TASK DIRECTIONS: Output only the lines of the entries that follow, starting at the one with "Click the Chemistry section progress bar" and running down to the one with "Open search with the binoculars icon", both included and unchanged.

SUPPLIED RECORDS:
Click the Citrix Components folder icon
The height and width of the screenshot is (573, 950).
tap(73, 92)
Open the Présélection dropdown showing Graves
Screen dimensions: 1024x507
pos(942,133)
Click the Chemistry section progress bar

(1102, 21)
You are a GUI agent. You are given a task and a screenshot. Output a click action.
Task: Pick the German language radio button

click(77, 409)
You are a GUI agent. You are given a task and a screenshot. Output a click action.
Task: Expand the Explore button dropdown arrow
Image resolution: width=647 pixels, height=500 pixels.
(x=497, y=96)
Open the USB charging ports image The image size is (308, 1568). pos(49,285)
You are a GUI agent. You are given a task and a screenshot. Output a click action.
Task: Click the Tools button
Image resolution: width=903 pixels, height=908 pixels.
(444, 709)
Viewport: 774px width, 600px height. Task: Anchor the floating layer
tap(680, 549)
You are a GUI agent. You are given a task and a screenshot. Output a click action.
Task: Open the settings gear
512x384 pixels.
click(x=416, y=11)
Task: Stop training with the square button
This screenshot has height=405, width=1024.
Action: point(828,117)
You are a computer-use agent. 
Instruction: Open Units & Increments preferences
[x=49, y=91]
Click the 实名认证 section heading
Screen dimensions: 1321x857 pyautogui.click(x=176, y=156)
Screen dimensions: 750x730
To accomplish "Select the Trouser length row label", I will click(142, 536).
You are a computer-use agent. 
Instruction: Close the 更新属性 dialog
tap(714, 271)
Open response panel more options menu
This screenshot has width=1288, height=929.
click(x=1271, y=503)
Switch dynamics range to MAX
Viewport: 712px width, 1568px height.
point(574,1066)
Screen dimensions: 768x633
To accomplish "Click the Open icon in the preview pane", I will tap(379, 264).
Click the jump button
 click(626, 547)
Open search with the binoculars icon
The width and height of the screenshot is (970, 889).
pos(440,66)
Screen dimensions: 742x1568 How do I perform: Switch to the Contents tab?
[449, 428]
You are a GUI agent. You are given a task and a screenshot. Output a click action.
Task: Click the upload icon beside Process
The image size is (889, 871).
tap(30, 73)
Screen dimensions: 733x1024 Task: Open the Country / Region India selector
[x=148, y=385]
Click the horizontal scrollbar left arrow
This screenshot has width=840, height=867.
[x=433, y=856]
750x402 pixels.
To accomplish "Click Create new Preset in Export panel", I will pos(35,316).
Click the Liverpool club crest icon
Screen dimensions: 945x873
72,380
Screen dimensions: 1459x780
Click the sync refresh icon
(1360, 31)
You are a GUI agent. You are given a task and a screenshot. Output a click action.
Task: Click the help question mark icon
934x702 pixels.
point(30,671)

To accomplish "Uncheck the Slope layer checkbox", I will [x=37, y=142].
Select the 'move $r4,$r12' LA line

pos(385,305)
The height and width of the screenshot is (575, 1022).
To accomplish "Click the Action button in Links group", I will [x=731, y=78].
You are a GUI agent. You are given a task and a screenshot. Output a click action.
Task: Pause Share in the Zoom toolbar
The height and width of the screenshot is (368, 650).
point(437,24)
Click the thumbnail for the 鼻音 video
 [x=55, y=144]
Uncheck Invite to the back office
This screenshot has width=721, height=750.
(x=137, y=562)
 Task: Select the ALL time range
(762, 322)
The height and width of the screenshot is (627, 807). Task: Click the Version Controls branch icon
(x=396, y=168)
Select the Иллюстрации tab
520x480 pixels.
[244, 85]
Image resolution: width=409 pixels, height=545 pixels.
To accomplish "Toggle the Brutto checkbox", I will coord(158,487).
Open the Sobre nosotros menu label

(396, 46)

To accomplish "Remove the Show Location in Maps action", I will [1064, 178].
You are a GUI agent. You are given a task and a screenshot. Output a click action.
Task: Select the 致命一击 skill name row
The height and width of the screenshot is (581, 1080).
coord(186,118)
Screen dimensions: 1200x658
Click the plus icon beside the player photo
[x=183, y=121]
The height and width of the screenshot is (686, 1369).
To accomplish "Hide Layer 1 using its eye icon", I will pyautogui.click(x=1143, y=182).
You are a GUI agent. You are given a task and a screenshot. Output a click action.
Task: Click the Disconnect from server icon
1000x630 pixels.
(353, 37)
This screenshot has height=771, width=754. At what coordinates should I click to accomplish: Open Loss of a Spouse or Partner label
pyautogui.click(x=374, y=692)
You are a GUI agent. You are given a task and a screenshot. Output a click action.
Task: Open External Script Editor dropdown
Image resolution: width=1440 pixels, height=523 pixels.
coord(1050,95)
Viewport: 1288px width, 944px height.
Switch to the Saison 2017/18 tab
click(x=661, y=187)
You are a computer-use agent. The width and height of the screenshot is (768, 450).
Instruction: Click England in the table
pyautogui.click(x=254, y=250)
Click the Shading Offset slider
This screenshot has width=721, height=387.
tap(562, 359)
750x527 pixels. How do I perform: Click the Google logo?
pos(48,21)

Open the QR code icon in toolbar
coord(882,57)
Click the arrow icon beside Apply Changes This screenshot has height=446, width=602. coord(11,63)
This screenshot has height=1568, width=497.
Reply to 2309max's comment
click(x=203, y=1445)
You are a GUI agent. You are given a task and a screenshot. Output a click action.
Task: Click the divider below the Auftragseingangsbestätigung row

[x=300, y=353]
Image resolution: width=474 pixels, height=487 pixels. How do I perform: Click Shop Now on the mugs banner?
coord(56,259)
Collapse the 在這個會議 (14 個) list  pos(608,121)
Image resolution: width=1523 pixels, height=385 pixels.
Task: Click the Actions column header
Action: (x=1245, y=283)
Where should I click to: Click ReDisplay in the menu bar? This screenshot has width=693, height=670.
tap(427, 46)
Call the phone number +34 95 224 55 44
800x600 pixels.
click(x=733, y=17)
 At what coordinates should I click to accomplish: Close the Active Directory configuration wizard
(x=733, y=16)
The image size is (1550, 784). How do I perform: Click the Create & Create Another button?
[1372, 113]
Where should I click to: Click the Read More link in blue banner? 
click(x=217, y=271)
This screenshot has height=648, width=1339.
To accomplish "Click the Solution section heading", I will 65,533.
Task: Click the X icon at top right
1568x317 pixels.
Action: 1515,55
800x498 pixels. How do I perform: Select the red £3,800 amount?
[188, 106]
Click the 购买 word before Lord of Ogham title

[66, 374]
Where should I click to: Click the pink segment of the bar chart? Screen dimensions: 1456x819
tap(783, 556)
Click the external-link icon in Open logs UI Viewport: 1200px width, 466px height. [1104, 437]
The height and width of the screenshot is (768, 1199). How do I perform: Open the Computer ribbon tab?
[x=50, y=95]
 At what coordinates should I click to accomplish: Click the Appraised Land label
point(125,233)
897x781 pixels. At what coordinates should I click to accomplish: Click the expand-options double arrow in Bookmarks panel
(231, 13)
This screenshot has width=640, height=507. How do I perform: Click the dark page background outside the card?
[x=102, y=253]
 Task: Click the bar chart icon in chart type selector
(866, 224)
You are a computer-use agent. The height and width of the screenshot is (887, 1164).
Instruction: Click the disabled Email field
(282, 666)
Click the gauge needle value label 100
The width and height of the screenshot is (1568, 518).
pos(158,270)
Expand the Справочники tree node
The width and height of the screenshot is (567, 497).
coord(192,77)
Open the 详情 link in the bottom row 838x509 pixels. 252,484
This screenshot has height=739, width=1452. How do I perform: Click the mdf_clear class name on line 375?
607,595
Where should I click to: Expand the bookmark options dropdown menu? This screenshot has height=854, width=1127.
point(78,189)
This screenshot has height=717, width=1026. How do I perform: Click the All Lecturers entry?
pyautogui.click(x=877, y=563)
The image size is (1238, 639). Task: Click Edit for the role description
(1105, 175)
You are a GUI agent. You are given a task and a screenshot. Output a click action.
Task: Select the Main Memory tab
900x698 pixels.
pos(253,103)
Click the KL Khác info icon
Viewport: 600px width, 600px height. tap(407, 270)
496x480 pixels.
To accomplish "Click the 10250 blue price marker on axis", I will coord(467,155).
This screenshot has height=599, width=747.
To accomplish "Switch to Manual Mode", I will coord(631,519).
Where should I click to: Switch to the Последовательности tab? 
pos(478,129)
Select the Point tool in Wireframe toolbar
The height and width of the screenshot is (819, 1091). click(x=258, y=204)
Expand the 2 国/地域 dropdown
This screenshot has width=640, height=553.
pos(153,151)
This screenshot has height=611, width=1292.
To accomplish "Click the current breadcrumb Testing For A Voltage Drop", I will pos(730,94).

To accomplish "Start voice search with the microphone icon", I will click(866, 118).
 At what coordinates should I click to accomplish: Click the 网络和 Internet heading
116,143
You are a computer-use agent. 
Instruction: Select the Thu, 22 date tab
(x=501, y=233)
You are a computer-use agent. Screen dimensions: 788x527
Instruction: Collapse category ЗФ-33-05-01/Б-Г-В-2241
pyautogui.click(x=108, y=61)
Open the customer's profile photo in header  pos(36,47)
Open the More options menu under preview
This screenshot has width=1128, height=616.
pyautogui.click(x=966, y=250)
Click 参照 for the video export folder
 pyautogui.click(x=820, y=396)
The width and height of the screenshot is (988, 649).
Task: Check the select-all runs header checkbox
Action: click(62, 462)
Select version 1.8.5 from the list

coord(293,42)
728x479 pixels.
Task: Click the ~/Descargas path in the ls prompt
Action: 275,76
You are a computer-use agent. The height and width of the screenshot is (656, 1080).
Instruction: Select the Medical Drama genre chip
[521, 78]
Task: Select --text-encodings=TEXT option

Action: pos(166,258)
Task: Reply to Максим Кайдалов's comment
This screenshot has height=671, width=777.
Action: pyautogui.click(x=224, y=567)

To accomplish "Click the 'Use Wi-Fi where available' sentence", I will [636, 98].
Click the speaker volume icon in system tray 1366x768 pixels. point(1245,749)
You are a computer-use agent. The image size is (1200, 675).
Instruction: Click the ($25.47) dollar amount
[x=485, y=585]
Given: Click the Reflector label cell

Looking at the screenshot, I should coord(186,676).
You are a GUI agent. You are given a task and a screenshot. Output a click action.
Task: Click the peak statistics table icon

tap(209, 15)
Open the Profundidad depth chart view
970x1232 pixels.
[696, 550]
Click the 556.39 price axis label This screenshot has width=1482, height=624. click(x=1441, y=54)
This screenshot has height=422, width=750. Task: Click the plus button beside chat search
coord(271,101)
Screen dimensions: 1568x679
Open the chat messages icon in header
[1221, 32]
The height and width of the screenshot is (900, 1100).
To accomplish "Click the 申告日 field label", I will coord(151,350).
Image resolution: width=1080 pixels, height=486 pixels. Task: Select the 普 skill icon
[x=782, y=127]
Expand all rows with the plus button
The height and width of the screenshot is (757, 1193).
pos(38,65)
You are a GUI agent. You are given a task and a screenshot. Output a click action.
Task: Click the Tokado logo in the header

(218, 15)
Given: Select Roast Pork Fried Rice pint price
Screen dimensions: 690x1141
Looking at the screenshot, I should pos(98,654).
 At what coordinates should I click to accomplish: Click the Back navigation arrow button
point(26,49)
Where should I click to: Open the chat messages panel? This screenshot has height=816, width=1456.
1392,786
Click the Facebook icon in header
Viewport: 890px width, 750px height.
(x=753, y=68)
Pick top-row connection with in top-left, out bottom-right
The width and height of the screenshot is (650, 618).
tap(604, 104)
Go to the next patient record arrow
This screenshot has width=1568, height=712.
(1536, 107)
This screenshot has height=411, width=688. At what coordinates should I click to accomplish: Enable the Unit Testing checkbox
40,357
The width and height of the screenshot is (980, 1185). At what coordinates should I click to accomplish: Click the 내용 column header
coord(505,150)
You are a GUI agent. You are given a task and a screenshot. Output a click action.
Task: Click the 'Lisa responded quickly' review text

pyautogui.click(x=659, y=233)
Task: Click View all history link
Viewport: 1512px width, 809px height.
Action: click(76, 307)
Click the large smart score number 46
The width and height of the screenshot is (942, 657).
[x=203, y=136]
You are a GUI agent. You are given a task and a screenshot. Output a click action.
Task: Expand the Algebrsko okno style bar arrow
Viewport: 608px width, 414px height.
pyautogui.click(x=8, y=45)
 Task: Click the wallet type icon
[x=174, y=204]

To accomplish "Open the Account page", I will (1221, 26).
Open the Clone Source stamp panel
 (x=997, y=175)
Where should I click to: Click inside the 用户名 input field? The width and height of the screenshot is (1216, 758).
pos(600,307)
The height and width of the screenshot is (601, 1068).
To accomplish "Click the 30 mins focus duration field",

YOUR SOLUTION:
Click the Chemistry section progress bar

(1102, 21)
You are a GUI agent. You are given a task and a screenshot. Output a click action.
Task: Pick the German language radio button

click(77, 409)
You are a GUI agent. You are given a task and a screenshot. Output a click action.
Task: Expand the Explore button dropdown arrow
Image resolution: width=647 pixels, height=500 pixels.
(x=497, y=96)
Open the USB charging ports image The image size is (308, 1568). pos(49,285)
You are a GUI agent. You are given a task and a screenshot. Output a click action.
Task: Click the Tools button
Image resolution: width=903 pixels, height=908 pixels.
(444, 709)
Viewport: 774px width, 600px height. Task: Anchor the floating layer
tap(680, 549)
You are a GUI agent. You are given a task and a screenshot. Output a click action.
Task: Open the settings gear
512x384 pixels.
click(x=416, y=11)
Task: Stop training with the square button
This screenshot has height=405, width=1024.
Action: point(828,117)
You are a computer-use agent. 
Instruction: Open Units & Increments preferences
[x=49, y=91]
Click the 实名认证 section heading
Screen dimensions: 1321x857 pyautogui.click(x=176, y=156)
Screen dimensions: 750x730
To accomplish "Select the Trouser length row label", I will click(142, 536).
You are a computer-use agent. 
Instruction: Close the 更新属性 dialog
tap(714, 271)
Open response panel more options menu
This screenshot has width=1288, height=929.
click(x=1271, y=503)
Switch dynamics range to MAX
Viewport: 712px width, 1568px height.
point(574,1066)
Screen dimensions: 768x633
To accomplish "Click the Open icon in the preview pane", I will tap(379, 264).
Click the jump button
 click(626, 547)
Open search with the binoculars icon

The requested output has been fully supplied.